## Recorded data
---
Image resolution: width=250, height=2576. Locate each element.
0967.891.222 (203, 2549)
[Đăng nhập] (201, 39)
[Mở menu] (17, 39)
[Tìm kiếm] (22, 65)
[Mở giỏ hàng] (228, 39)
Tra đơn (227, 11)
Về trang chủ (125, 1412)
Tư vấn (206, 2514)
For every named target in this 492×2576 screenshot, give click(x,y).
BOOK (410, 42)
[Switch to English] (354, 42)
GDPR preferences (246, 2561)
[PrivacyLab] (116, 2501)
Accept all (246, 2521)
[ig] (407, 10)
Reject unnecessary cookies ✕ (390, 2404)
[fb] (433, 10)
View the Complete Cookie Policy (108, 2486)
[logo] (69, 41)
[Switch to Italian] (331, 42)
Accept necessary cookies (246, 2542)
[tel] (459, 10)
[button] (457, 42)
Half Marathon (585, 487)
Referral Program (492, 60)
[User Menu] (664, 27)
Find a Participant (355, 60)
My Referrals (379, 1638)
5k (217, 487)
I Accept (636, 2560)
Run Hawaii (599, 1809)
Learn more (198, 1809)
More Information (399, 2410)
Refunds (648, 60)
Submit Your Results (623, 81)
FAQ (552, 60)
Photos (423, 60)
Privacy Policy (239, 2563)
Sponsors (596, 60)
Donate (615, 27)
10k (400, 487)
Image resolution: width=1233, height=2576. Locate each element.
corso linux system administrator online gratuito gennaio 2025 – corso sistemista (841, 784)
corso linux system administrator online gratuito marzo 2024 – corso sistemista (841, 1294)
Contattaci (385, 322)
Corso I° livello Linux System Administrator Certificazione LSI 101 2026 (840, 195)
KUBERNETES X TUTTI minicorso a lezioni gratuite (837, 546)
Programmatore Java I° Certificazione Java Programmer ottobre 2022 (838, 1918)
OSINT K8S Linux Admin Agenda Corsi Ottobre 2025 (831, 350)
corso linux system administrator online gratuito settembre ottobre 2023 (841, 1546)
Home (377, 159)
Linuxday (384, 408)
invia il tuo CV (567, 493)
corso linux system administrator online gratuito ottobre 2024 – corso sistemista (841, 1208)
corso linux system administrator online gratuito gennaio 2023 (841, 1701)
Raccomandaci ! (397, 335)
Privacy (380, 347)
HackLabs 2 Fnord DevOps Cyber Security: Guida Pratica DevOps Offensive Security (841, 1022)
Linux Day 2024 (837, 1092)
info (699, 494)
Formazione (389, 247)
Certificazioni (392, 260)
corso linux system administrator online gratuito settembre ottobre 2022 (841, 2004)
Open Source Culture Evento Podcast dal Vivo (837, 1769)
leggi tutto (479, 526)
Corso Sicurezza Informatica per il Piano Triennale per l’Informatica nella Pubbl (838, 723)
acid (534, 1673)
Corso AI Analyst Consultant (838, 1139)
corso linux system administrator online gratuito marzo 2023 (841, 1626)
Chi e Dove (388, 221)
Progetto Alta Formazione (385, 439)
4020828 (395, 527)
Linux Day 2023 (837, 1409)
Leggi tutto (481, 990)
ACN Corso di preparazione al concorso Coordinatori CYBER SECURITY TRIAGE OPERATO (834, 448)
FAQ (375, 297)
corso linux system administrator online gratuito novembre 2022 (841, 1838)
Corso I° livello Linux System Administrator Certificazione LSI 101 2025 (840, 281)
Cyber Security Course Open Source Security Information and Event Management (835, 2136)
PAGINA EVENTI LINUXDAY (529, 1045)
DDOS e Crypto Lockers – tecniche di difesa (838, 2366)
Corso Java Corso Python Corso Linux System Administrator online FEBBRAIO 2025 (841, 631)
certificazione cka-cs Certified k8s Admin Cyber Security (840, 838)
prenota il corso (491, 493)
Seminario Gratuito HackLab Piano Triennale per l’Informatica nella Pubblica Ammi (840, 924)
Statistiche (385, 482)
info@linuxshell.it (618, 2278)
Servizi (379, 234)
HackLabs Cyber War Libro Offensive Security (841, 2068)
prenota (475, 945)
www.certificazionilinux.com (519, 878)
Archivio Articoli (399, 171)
---
## Problem to solve
Once the line that contains "info@linuxshell.it (618, 2278)" is found, please give it again exactly, along with each line that comes after it, through the last line of the entries.

## Task result
info@linuxshell.it (618, 2278)
Servizi (379, 234)
HackLabs Cyber War Libro Offensive Security (841, 2068)
prenota (475, 945)
www.certificazionilinux.com (519, 878)
Archivio Articoli (399, 171)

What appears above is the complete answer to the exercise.